§ **Task instructions**
Duplicate the lines starting at the one containing "You are a computer-use agent. This" and ending at the one containing "Action: coord(1108,61)", both included.

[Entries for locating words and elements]
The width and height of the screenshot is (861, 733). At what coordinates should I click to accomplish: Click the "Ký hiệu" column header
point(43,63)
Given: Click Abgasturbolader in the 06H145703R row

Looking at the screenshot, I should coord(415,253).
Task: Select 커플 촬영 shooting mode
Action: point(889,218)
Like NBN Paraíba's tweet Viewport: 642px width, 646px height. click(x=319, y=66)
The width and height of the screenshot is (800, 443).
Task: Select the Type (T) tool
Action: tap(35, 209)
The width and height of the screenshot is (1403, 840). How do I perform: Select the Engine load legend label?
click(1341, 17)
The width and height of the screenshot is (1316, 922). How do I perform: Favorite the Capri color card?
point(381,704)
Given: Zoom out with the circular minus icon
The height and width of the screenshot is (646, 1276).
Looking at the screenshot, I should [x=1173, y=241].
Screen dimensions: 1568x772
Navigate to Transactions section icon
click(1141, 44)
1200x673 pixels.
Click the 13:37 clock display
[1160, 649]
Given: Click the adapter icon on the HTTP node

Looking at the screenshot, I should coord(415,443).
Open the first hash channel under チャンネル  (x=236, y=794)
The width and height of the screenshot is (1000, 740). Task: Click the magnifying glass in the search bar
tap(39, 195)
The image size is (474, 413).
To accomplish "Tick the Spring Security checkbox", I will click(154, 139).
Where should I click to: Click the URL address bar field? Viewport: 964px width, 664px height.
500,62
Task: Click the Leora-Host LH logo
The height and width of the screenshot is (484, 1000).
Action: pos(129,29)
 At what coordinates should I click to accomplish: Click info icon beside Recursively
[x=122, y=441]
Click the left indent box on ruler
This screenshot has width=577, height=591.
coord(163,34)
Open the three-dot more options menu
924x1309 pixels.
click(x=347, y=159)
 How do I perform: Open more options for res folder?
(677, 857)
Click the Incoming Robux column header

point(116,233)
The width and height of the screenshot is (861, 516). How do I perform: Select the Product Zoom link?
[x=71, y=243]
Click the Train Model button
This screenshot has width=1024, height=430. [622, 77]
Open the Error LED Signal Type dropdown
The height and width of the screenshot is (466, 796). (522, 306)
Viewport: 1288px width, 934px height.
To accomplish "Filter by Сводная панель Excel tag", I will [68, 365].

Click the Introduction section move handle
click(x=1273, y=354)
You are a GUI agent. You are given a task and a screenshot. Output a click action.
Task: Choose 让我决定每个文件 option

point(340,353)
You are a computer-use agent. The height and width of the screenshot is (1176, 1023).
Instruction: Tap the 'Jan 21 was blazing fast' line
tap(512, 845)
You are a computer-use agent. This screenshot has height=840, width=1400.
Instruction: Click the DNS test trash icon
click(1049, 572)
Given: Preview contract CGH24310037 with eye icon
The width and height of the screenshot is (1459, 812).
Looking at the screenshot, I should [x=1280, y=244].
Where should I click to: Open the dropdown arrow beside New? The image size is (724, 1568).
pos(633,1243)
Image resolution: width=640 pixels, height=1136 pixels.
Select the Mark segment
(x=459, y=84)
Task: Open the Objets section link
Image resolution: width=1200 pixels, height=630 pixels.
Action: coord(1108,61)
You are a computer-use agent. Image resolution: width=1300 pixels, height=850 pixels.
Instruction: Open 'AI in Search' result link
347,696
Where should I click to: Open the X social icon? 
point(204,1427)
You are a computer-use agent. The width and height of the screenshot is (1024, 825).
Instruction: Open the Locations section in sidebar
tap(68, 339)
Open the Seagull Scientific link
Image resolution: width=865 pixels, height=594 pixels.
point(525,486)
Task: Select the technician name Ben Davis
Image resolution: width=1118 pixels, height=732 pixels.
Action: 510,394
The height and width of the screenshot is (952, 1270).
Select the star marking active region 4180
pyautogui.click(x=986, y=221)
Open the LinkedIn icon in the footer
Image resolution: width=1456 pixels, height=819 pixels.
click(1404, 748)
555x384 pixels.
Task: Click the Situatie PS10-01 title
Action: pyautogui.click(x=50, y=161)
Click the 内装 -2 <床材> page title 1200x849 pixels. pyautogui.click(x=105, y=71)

§ **Result**
You are a computer-use agent. This screenshot has height=840, width=1400.
Instruction: Click the DNS test trash icon
click(1049, 572)
Given: Preview contract CGH24310037 with eye icon
The width and height of the screenshot is (1459, 812).
Looking at the screenshot, I should [x=1280, y=244].
Where should I click to: Open the dropdown arrow beside New? The image size is (724, 1568).
pos(633,1243)
Image resolution: width=640 pixels, height=1136 pixels.
Select the Mark segment
(x=459, y=84)
Task: Open the Objets section link
Image resolution: width=1200 pixels, height=630 pixels.
Action: coord(1108,61)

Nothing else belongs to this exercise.